Stored records:
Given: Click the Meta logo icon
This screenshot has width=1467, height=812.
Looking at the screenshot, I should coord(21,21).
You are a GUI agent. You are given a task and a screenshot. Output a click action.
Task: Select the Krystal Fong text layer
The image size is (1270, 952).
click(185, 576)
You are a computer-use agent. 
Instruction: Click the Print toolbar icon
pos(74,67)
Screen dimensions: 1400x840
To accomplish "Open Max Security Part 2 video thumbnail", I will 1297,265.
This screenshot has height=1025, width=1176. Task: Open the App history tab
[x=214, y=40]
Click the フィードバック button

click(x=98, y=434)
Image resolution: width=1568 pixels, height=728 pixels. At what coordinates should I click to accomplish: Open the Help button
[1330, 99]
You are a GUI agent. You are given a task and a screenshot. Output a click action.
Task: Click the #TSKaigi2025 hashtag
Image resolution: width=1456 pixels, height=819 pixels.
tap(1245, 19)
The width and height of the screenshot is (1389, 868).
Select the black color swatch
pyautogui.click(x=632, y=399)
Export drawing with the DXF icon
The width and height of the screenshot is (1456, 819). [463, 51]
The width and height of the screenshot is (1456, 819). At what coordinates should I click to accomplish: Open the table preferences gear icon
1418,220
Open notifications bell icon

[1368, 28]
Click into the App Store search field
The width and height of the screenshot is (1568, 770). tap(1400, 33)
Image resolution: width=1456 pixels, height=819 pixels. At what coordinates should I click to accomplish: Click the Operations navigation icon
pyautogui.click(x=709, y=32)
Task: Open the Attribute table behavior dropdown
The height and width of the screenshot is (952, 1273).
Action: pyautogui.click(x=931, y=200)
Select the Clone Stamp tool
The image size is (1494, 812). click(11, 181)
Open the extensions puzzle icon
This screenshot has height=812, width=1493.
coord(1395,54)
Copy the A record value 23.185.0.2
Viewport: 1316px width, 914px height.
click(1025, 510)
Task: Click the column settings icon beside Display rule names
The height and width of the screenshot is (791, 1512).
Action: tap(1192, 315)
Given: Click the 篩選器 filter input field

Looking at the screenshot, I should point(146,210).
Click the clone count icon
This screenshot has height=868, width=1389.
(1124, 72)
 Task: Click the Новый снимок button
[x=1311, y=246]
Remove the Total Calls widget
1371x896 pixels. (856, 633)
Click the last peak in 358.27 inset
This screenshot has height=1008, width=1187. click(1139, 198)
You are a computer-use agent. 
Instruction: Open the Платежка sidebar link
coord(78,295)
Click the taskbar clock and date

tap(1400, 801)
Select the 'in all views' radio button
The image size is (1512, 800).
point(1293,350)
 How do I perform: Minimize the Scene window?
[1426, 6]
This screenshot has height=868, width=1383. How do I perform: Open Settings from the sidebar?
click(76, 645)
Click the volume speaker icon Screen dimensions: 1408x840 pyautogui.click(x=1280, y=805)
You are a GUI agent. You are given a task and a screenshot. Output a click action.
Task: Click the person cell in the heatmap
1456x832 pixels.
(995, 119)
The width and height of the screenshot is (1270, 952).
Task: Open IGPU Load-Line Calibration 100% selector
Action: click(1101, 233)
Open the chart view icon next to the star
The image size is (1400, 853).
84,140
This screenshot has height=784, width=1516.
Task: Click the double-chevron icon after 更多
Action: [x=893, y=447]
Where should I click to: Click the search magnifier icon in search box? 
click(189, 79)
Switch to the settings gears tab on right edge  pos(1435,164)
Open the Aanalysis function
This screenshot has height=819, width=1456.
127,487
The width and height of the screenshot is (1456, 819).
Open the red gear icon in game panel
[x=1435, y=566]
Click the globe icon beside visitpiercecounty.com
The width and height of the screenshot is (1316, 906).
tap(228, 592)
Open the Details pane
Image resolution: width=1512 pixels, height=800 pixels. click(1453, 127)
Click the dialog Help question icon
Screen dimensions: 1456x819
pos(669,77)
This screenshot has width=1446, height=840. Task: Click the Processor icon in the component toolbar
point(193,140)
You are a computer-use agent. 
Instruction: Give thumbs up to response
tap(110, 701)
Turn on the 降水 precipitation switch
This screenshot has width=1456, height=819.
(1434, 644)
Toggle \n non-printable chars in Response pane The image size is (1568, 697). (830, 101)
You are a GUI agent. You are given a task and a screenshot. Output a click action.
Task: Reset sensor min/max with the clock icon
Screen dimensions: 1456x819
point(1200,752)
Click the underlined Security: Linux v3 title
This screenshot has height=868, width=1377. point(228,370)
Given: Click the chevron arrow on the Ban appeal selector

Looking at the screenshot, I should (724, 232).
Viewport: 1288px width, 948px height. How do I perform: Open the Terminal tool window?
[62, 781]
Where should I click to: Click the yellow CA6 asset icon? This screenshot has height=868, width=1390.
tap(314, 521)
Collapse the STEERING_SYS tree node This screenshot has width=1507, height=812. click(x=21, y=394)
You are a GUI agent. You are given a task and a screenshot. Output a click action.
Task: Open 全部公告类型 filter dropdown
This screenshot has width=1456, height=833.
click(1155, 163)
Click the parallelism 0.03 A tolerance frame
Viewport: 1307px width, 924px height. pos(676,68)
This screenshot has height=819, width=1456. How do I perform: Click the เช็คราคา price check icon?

# TASK ITEM
Only the number is wanted here. Please work out how many lines of the records contain "dropdown".

# RESULT FOR THIS EXERCISE
2